>
> >I did a couple of installations and I never faced with this error
>
> >before. Anyway, never say never again.
>
> >In the first scenario we were backing up to tape for a few years and
>
> >then migrated to a disc based solution. Everything worked like a charm.
>
> >This particular problem occurred first, when we migrated the "problem
>
> >server" from a physical machine to a virtualized one (with VMware
>
> >converter). As I mentioned in the reply to Josh, there is another
>
> >virtual server on this host without any problems.
>
> >
>
> >Has anyone probably issues with nic drivers, too. I used a mix of E1000
>
> >or "flexible" in the vm config.
>
> >
>
> >However, can someone tell me, where the problem has its origin. Is it
>
> >the FD, SD or the Dir? It's not clear for me.
>
> Hi Michael,
>
> I might have a similar problem. We also used Bacula for years and now
> migrated our main server to VMware.
>
> In the first 3 month everything worked fine but after the summer shut
> down I saw the broken pipe error.
>
> My configuration:
>
> On the storage server, a huge disk storage is attached. Here only the
> file daemon is running. (VMware)
>
> On the backup server the director and the storage daemons are running.
> (physical server)
>
> OS is in both cases Ubuntu 12.04 64 bit.
>
> Kernel: 3.2.0-27
>
> Bacula taken from the Ubuntu packages: 5.2.5-0ubuntu6.1
>
> We don?t use a tape changer, and the weekly full backup needs 2 tapes.

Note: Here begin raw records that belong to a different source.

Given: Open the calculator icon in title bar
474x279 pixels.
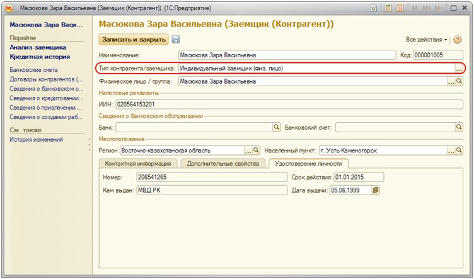Looking at the screenshot, I should (388, 9).
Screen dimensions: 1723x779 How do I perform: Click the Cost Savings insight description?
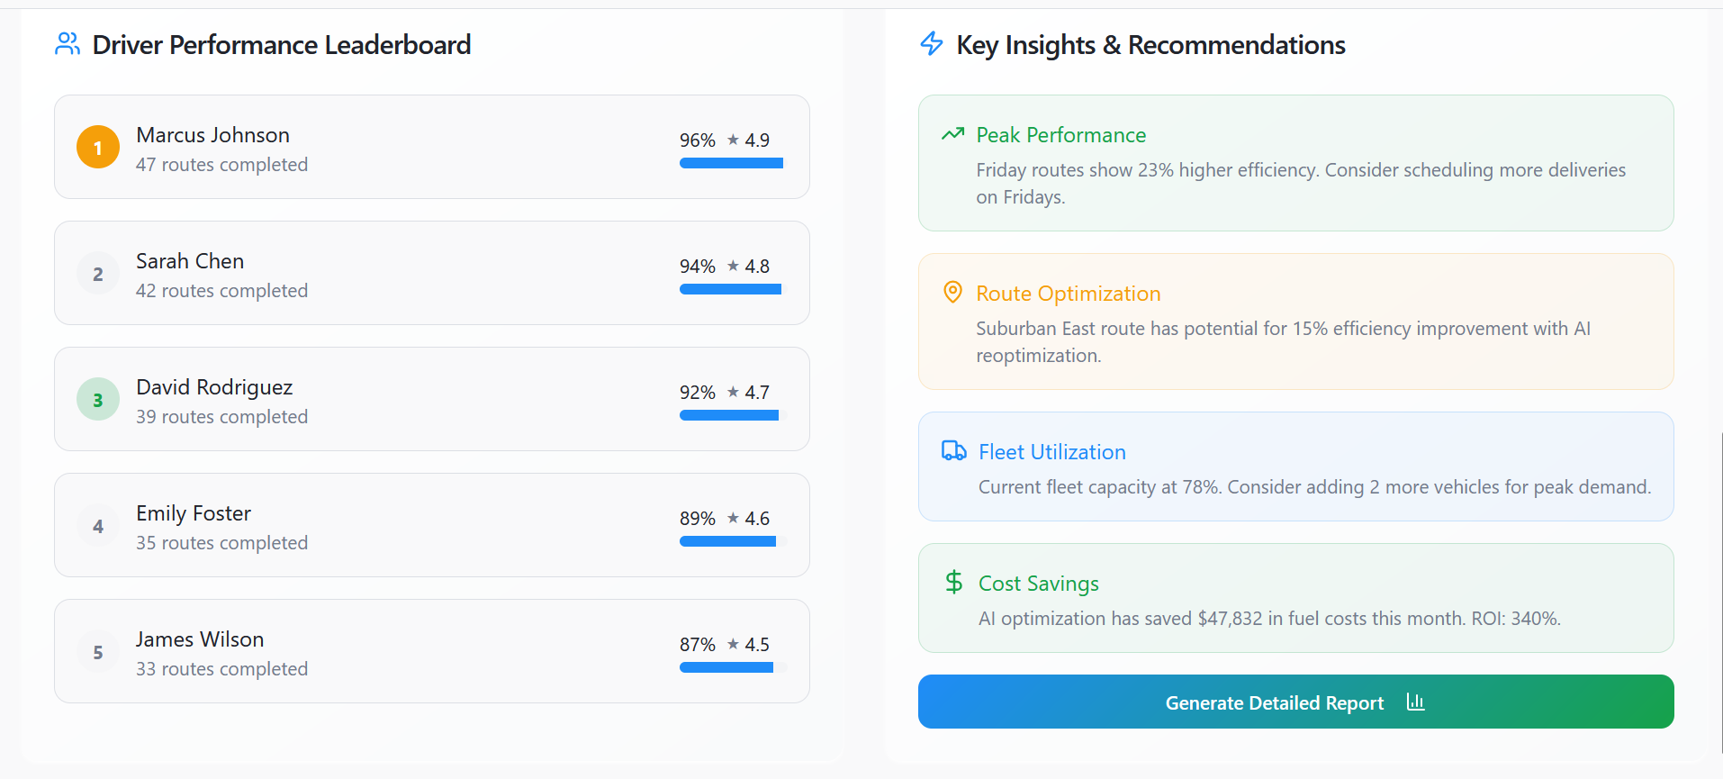[1269, 619]
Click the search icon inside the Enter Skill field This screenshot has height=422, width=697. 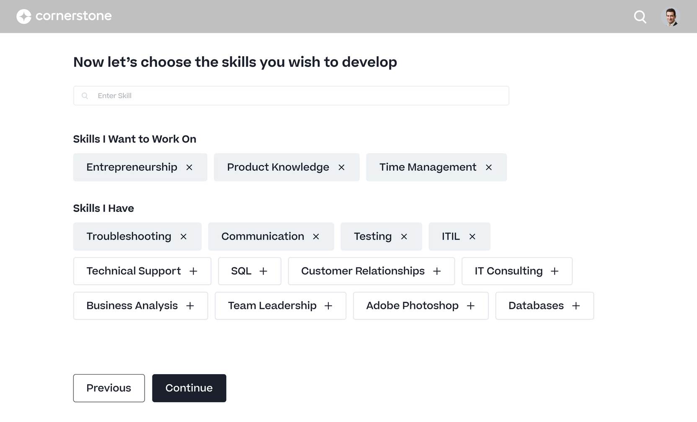85,96
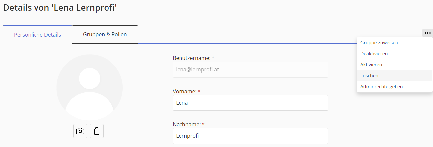Pick 'Aktivieren' from the actions menu
Screen dimensions: 433x147
point(371,65)

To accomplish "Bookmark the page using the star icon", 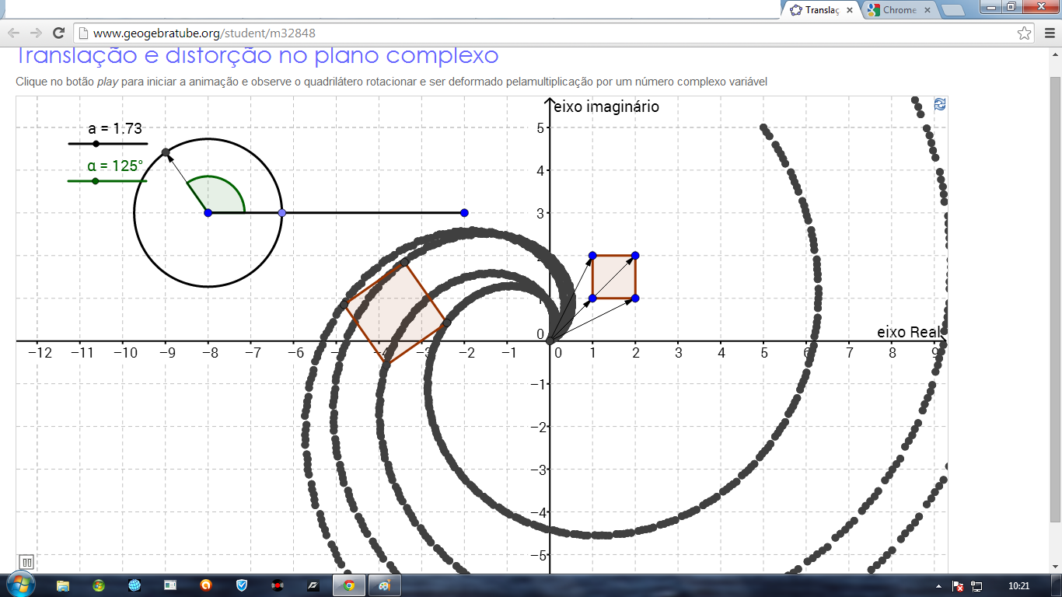I will (x=1023, y=31).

> The job starts at Saturday and normally waits for the second tape
> which I change on Monday morning.
>
> But since the shutdown the network is reset after exactly 15 minutes
> and the job stops with a broken pipe error.
>
> I have added the heartbeat interval on all daemons, but no change.
>
> What is a little suspicious, is that when I reschedule the job during
> the week, the job waits for the tape 1, 2 or three days without a
> problem. When it starts on weekends, error!
>
> In my case it might be an update of our switch?s firmware. Some other
> guy from IT updated all switches. Next weekend I will be able to test
> my backup with the old firmware again. Perhaps this is was the reason
> in my case.
>
> Did you have any changes in your network environment?
>
>
>I seem to remember someone on here having this problem previously.

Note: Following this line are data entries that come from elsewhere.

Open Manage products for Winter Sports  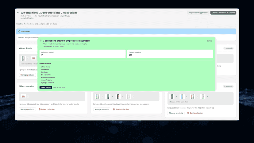(27, 75)
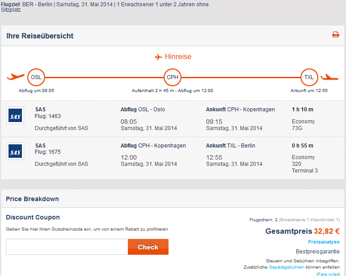The image size is (346, 278).
Task: Select the OSL airport circle
Action: (x=36, y=77)
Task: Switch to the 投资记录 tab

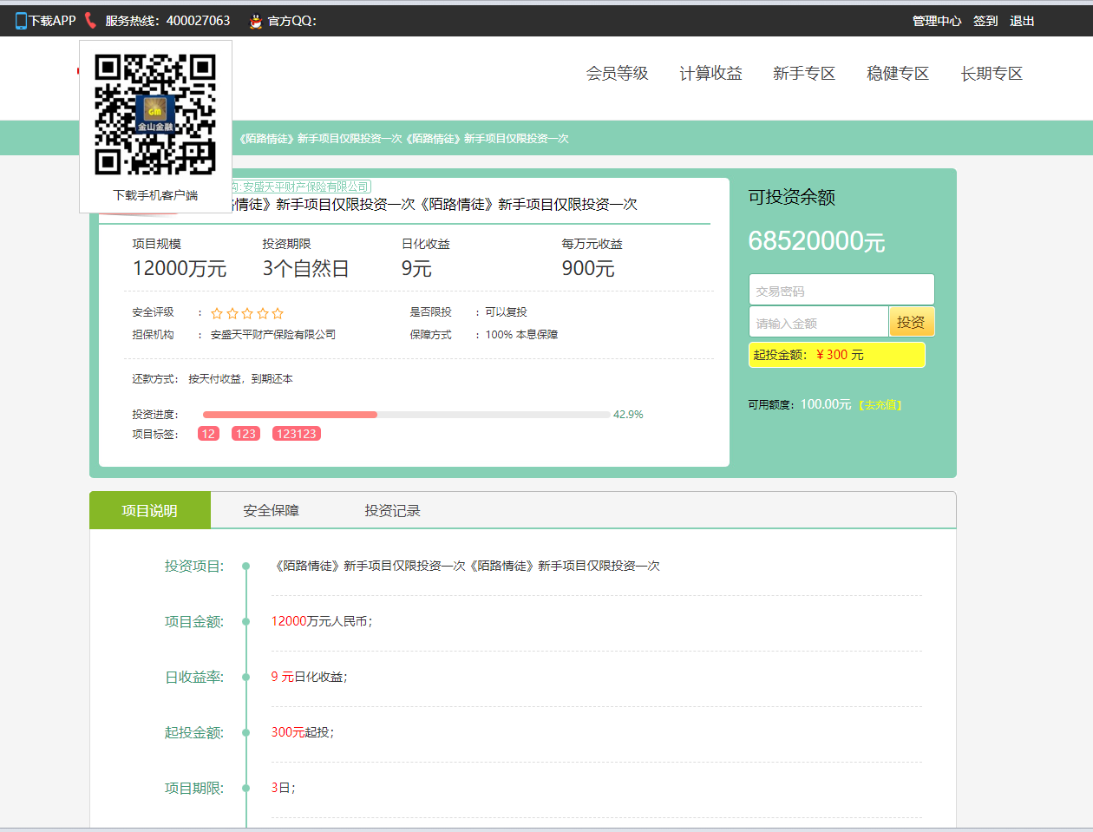Action: pyautogui.click(x=392, y=510)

>Bacula daemons all set socket option SO_KEEPALIVE to keep the
>connections from timing out, but a switch in between was not properly
>honoring the TCP keepalive. When the switch times out the connection,
>both FD and DIR then think the other side closed the connection.
>
>However, Michael mentioned that on the second scenario all servers are
>on the same hypervisor and there is no switch. Maybe the place to start
>is to move the failing VM to the other hypervisor and see if it still
>fails. Perhaps there is some difference in the VMWare configs.
>
> I will post if the firmware was the problem.
>
> Regarding your question which daemon is causing the trouble, is there
> really no output which daemon get the error. In my case it?s the
> communication between the FD on the VMware-server and the SD.
>
> 25-Aug 16:18 ttl010-sd JobId 31: Job backup4.2012-08-25_09.08.00_15 is
> waiting. Cannot find any appendable volumes.
>
> Please use the "label" command to create a new Volume for:
>
> Storage: "Drive-1" (/dev/nst0)
>
> Pool: Pool-backup4
>
> Media type: LTO-4
>
> 25-Aug 16:33 ttl011-fd JobId 31: Error: bsock.c:389 Write error
> sending 65536 bytes to Storage daemon:160.220.129.201:9103:
> ERR=Connection timed out
>
> 25-Aug 16:33 ttl011-fd JobId 31: Fatal error: backup.c:1190 Network
> send error to SD. ERR=Connection timed out
>
> 25-Aug 16:33 ttl010-sd JobId 31: Error: bsock.c:389 Write error
> sending -6 bytes to client:160.220.129.203:36643: ERR=Connection reset
> by peer
>
> 25-Aug 16:33 ttl010-dir JobId 31: Error: Bacula ttl010-dir 5.2.5
> (26Jan12):
>
> Regards,
> Markus
I now could check if bacula fd to sd connection timed out because of the network switches. This was not the case. My job still cancels.
What I did now was to check if the heartbeat is really working. So I installed wireshark and tracked my network connections.
I see my traymonitor connecting every 5 sec to dir, sd and fd. But I can’t see any heartbeat between my two servers. There should be something every 5 sec, too.
Can someone tell me how and when the heartbeat should occur? Is it active when no job is running?
In my config I set the following line for dir, sd and fd:
Heartbeat Interval = 5
This should result in a heartbeat every 5 sec?
I’m thankful for every help I can get.
Regards,
Markus